Des nouvelles du voyage parvinrent néanmoins en France jusqu'en janvier 1788. Une relation du voyage rédigée d'après le journal de La Pérouse par Louis-Antoine Milet-Mureau fut publiée en 1797. Les informations reçues permirent de compléter la carte préparatoire du voyage, dont un exemplaire avait été dressé pour Louis XVI.

 

Documents associés :

- Le voyage d'exploration de Jean-Francois de Galaup, comte de La Pérouse (1741-1788), dans l'Océan Pacifique suscita à son époque une grande attente ; pendant des années, le destin de l'explorateur demeura inconnu. Le roi Louis XVI, le jour de son exécution (21 janvier 1793), aurait encore demandé : "Avez-vous reçu des nouvelles de La Pérouse?"

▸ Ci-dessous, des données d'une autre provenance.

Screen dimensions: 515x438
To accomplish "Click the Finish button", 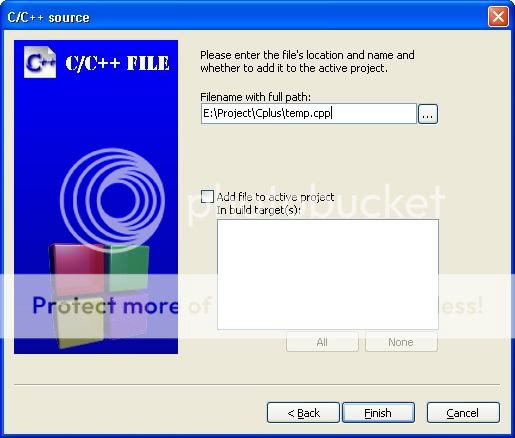I will (x=378, y=413).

- Représentant l'itinéraire prévu pour l'expédition ainsi que les tracés des principaux voyages européens effectués jusque-là, la carte préparatoire au voyage de La Pérouse constitue un véritable catalogue des dernières incertitudes géographiques dans l'Océan Pacifique. En Amérique du Nord, une grande partie de la côte située entre le mont Saint Elie et le port de Monterey reste à explorer. Des cinq exemplaires qui en furent dressés, une copie fut remise à Louis XVI, qui la fit compléter en fonction des nouvelles reçues de l'expédition. Le résultat de l'exploration le long des côtes septentrionales de l'Amérique fut relevé sur un feuillet volant afin de superposer sur ce point les découvertes respectives de Cook, des Espagnols et de La Pérouse.

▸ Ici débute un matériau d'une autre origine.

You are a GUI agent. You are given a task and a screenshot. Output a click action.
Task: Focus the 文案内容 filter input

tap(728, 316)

- Le sort de La Pérouse, qui ne donne aucune nouvelle depuis trois années, inquiète le roi et les représentants de la nation. La décision est prise en 1791 d'envoyer une expédition à sa recherche, dont le commandement est confié à Joseph Antoine Bruni d'Entrecasteaux (1737-1793). La même année, l'Assemblée nationale approuve la publication du Voyage de La Pérouse aux frais de la nation et charge Louis Destouff, baron de Milet de Mureau (1756-1825), de la rédaction de l'ouvrage d'après les journaux envoyés par La Pérouse du Kamtschatka et de Botany Bay. Publiée en 1797, la relation comprend quatre volumes de textes et un atlas.